Nos últimos anos, Portugal tem visto um aumento na conscientização sobre a crescente disparidade entre os mais ricos e os mais pobres. Segundo o relatório da Eurostat de 2022, a taxa de risco de pobreza em Portugal subiu para 17,2%, acima da média da União Europeia, que se fixou em 16% no mesmo período. Estes dados são alarmantes e evidenciam uma realidade que poucos podem ignorar: as fragilidades do Estado de bem-estar social, que, embora tenha provado ser robusto em muitos aspectos, revela lacunas significativas quando se trata de segurança económica para todos os cidadãos.
As políticas fiscais, que englobam a tributação e a redistribuição do rendimento, têm um papel crucial na mitigação dessas desigualdades. O sistema de impostos sobre o rendimento, por exemplo, é um dos principais instrumentos que o Estado possui para contrariar disparidades. O imposto sobre o rendimento (IRS) em Portugal é progressivo, o que significa que quanto maior o rendimento, maior a taxa de imposto. Contudo, em 2023, a receita fiscal gerada por este imposto foi apenas parcialmente utilizada para financiar serviços públicos essenciais, que deveriam garantir uma base sólida para todos. De acordo com um estudo da Comissão Europeia, cerca de 57% dos gastos sociais em Portugal são investimentos em pensões, enquanto apenas 8% são direcionados à educação. Esta distribuição desigual levanta questões sobre a eficácia das políticas fiscais em promover uma igualdade social real.

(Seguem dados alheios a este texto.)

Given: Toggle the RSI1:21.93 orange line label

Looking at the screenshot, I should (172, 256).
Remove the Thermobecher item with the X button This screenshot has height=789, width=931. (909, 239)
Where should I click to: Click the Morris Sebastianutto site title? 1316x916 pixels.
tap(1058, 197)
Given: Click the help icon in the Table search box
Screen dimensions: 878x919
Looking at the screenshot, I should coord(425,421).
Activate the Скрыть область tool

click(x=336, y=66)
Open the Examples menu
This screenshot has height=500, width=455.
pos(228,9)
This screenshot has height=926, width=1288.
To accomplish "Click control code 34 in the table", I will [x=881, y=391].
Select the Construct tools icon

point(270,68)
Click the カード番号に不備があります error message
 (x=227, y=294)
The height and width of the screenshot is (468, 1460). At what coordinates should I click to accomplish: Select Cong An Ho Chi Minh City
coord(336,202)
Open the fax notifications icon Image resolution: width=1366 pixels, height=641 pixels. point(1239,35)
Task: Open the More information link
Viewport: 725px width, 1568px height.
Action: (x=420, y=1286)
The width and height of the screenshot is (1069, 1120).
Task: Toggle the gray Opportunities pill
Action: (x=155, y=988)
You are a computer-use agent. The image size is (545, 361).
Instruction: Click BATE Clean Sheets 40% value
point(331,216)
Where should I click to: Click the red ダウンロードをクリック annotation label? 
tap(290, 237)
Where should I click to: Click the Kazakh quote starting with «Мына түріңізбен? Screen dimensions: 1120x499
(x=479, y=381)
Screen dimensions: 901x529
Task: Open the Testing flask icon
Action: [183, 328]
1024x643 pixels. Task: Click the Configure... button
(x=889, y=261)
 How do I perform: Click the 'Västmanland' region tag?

Mas e as medidas de austeridade que o país enfrentou na última década? Se, por um lado, Portugal conseguiu estabilizar as suas finanças públicas, por outro, as imposições fiscais tiveram um impacto devastador nas classes mais baixas e médias. O aumento do IVA e os cortes em prestações sociais criaram um efeito de bola de neve que prejudicou sobretudo os grupos vulneráveis. De acordo com a Associação Portuguesa para a Defesa do Consumidor (DECO), os produtos alimentares essenciais aumentaram 20% em média desde 2010, enquanto os salários estagnaram. Este descasamento acentua a indiferença face à pobreza e desmantela o argumento de que as políticas fiscais, sozinhas, podem resolver o problema das desigualdades.
Adicionalmente, numa era marcada pela inflação galopante, questões como a habitação e o acesso a serviços de saúde e educação de qualidade tornam-se cada vez mais prementes. O aumento descontrolado dos preços de rendas em cidades como Lisboa e Porto, onde o preço médio de um apartamento subiu 35% nos últimos três anos, expõe as falhas nas políticas de habitação e no sistema fiscal que, em teoria, deveriam apoiar as classes mais desfavorecidas. As críticas são inequívocas: as políticas fiscais, ao mesmo tempo que precisam de promover a equidade, devem também responder à realidade local e às necessidades dos cidadãos.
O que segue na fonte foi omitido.